- Country: Angola
- Location: Luena, Moxico Province
- Coordinates: 11°47′52″S 19°59′26″E﻿ / ﻿11.79778°S 19.99056°E
- Status: Under construction
- Construction began: July 2022
- Commission date: July 2024 (Expected)
- Construction cost: US$39.13 million (€36.97 million)
- Owner: Ministry of Energy and Water, Angola
- Operator: Empresa Pública de Produção de Electricidade (PRODEL)

Solar farm
- Type: Flat-panel PV

Power generation
- Nameplate capacity: 26.91 MW (36,090 hp)

= Luena Solar Power Station =

Solar power station in Angola

The Luena Solar Power Station is a 26.91 MW solar power plant under construction in Luena, Angola. The power station is in development by a consortium comprising MCA Group, a Portuguese engineering and construction conglomerate, and Sun Africa, a renewable energy project developer based in Miami, Florida, United States.

==Location==
The power station is located near the town of Luena, the capital of Angola's Moxico Province, in eastern Angola, approximately 1130 km, by road, southeast of Luanda, the country's capital.

==Overview==
The solar park is a ground-mounted solar panel design comprising
43,000 solar photovoltaic panels, with total generation capacity of 26.906 megawatts. The renewable energy infrastructure facility is owned by the Ministry of Energy and Water, Angola. Following commercial commissioning the power station is expected to be operated by Empresa Pública de Produção de Electricidade (PRODEL-EP), the national electricity generation company. The construction site is reported to measure 52 ha.

==Developers==
The table below illustrates the corporate entities who own a stake in the special purpose vehicle (SPV) company "Luena Solar Consortium", which won the contract to develop the power station.

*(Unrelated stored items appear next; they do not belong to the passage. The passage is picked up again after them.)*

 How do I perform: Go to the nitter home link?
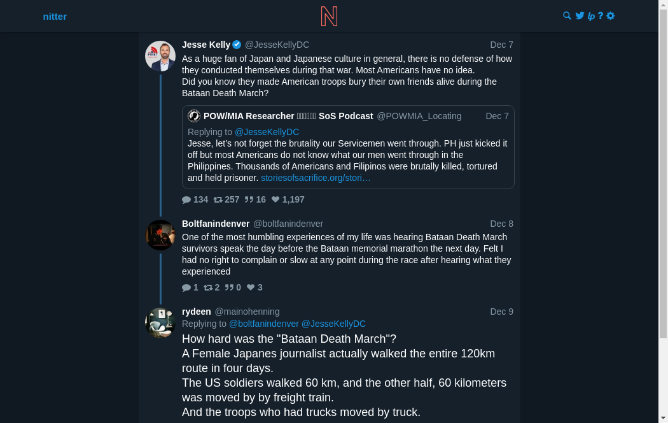(x=55, y=16)
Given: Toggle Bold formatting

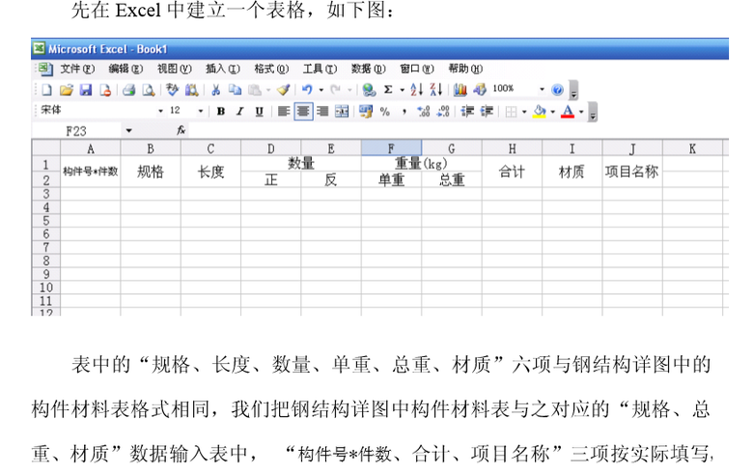Looking at the screenshot, I should point(221,111).
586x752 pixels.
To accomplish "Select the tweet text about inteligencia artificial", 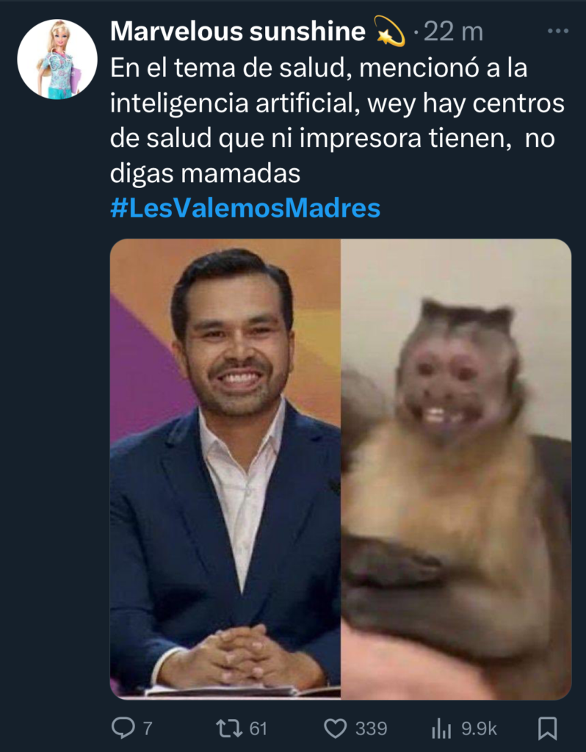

Luena Solar Consortium Shareholding
| Rank | Name of Owner | Domicile | Ownership (%) | Notes |
|---|---|---|---|---|
| 1 | MCA Group | Portugal |  |  |
| 2 | MCA Vias SA | Angola |  |  |
| 3 | Sun Africa | United States |  |  |

==Construction and cost==
Construction began in 2022 and commercial commissioning is expected in 2024. The construction cost is reported as US$39.129 million (€36.973 million).

==Other considerations==
The power generated by the power station is expected to supply the town of Luena, which was supplied in the past by aging "fossil fuel sources". The solar farm is expected to reduce fuel consumption by approximately 19,515 liters daily, the fuel consumption of the area's thermal power plants.